Le caractère « de rupture » de l’AES et ses tensions avec des organisations établies comme la CEDEAO et l’Union africaine soulèvent des interrogations sérieuses sur la faisabilité d’une intégration plus large sans évolution substantielle de sa posture politique et normative. Plutôt qu’une concurrence frontale, une trajectoire plus durable passerait par des arrangements complémentaires fondés sur la subsidiarité opérationnelle, la transparence des accords extérieurs, la reddition de comptes et la mise en place progressive de structures institutionnelles – un secrétariat commun, un cadre budgétaire transparent, des mécanismes judiciaires et de lutte contre les abus, le tout rendant légitime sur le long terme la coopération interétatique.
En définitive, la viabilité d’une souveraineté sécuritaire incarnée par l’AES est conditionnée. Car elle dépendra non seulement de la capacité militaire conjointe à contenir les groupes armés, mais surtout de l’aptitude politique à combiner sécurité et transformations démocratiques. Sans quoi la recomposition des partenariats externes, avec des acteurs étatiques et non étatiques, risque de reproduire d’autres formes de dépendance stratégique et d’aggraver les risques pour les populations.
Pour conclure, l’auteur dira que l’Alliance des États du Sahel s’affirme comme un tournant symbolique dans la quête de souveraineté sécuritaire en Afrique de l’Ouest. Elle exprime la volonté de trois régimes de se réapproprier leur destin stratégique face à l’échec des dispositifs régionaux et à la défiance vis-à-vis des partenaires extérieurs.
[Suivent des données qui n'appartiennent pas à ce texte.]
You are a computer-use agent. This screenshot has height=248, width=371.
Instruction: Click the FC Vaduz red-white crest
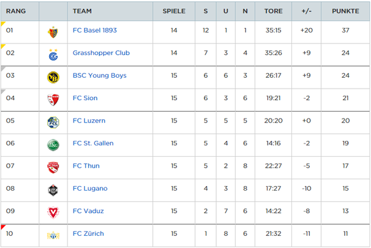[x=54, y=213]
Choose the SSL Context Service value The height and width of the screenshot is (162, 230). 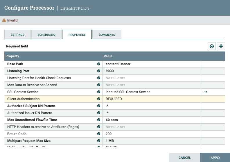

Son avenir reste toutefois ouvert. Un premier scénario est celui d’une consolidation interne : mise en place d’un commandement unifié, financements communs et mécanismes transparents de reddition de comptes. Cette trajectoire renforcerait sa crédibilité et en ferait un modèle inédit de coopération militaire régionale. Un deuxième scénario, plus contraint, est celui de la stagnation : absence de moyens, persistance des rivalités internes et dépendance accrue à des acteurs extérieurs, qui réduiraient l’AES à une alliance de façade. Enfin, un troisième scénario, plus ambitieux, verrait l’AES s’élargir ou s’articuler avec d’autres cadres africains, devenant un laboratoire de gouvernance sécuritaire panafricaine fondé sur la subsidiarité et l’ancrage local des solutions.
En définitive, la viabilité de l’AES ne se mesurera pas seulement à sa capacité militaire immédiate, mais à son aptitude à transformer les pratiques de gouvernance, à regagner la confiance des sociétés sahéliennes et à inscrire son action dans une logique d’intégration africaine durable.